* Exercise description
Whatever appears in the records, write it out again exactly.

--- Task material ---

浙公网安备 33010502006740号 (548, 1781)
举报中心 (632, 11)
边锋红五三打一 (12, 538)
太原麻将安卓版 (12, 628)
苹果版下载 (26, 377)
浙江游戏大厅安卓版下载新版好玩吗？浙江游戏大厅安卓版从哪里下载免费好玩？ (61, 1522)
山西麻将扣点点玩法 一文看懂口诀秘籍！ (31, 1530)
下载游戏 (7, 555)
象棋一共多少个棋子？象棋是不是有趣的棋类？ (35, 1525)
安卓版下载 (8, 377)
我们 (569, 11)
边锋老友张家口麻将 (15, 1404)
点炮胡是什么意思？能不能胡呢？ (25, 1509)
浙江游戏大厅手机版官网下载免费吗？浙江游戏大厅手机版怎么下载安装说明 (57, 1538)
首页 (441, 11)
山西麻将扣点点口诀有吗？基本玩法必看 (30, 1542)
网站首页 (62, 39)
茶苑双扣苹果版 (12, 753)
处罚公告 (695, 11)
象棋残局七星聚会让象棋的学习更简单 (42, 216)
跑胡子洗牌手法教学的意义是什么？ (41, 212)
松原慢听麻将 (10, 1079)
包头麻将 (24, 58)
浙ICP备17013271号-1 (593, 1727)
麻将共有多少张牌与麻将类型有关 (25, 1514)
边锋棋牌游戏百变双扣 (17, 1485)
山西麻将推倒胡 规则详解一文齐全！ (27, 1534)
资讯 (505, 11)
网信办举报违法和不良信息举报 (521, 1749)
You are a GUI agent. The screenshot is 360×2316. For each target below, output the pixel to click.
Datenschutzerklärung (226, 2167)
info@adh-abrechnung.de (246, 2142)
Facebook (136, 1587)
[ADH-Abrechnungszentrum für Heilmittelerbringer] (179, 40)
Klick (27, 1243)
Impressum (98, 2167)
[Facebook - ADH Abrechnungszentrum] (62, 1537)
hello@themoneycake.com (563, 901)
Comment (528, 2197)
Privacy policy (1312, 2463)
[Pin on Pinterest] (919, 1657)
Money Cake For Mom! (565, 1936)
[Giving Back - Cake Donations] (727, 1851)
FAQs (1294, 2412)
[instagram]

---

* Written response
浙公网安备 33010502006740号 (548, 1781)
举报中心 (632, 11)
边锋红五三打一 (12, 538)
太原麻将安卓版 (12, 628)
苹果版下载 (26, 377)
浙江游戏大厅安卓版下载新版好玩吗？浙江游戏大厅安卓版从哪里下载免费好玩？ (61, 1522)
山西麻将扣点点玩法 一文看懂口诀秘籍！ (31, 1530)
下载游戏 (7, 555)
象棋一共多少个棋子？象棋是不是有趣的棋类？ (35, 1525)
安卓版下载 (8, 377)
我们 (569, 11)
边锋老友张家口麻将 (15, 1404)
点炮胡是什么意思？能不能胡呢？ (25, 1509)
浙江游戏大厅手机版官网下载免费吗？浙江游戏大厅手机版怎么下载安装说明 (57, 1538)
首页 (441, 11)
山西麻将扣点点口诀有吗？基本玩法必看 (30, 1542)
网站首页 (62, 39)
茶苑双扣苹果版 (12, 753)
处罚公告 (695, 11)
象棋残局七星聚会让象棋的学习更简单 (42, 216)
跑胡子洗牌手法教学的意义是什么？ (41, 212)
松原慢听麻将 (10, 1079)
包头麻将 (24, 58)
浙ICP备17013271号-1 (593, 1727)
麻将共有多少张牌与麻将类型有关 (25, 1514)
边锋棋牌游戏百变双扣 (17, 1485)
山西麻将推倒胡 规则详解一文齐全！ (27, 1534)
资讯 (505, 11)
网信办举报违法和不良信息举报 (521, 1749)
You are a GUI agent. The screenshot is 360×2316. For each target below, output the pixel to click.
Datenschutzerklärung (226, 2167)
info@adh-abrechnung.de (246, 2142)
Facebook (136, 1587)
[ADH-Abrechnungszentrum für Heilmittelerbringer] (179, 40)
Klick (27, 1243)
Impressum (98, 2167)
[Facebook - ADH Abrechnungszentrum] (62, 1537)
hello@themoneycake.com (563, 901)
Comment (528, 2197)
Privacy policy (1312, 2463)
[Pin on Pinterest] (919, 1657)
Money Cake For Mom! (565, 1936)
[Giving Back - Cake Donations] (727, 1851)
FAQs (1294, 2412)
[instagram]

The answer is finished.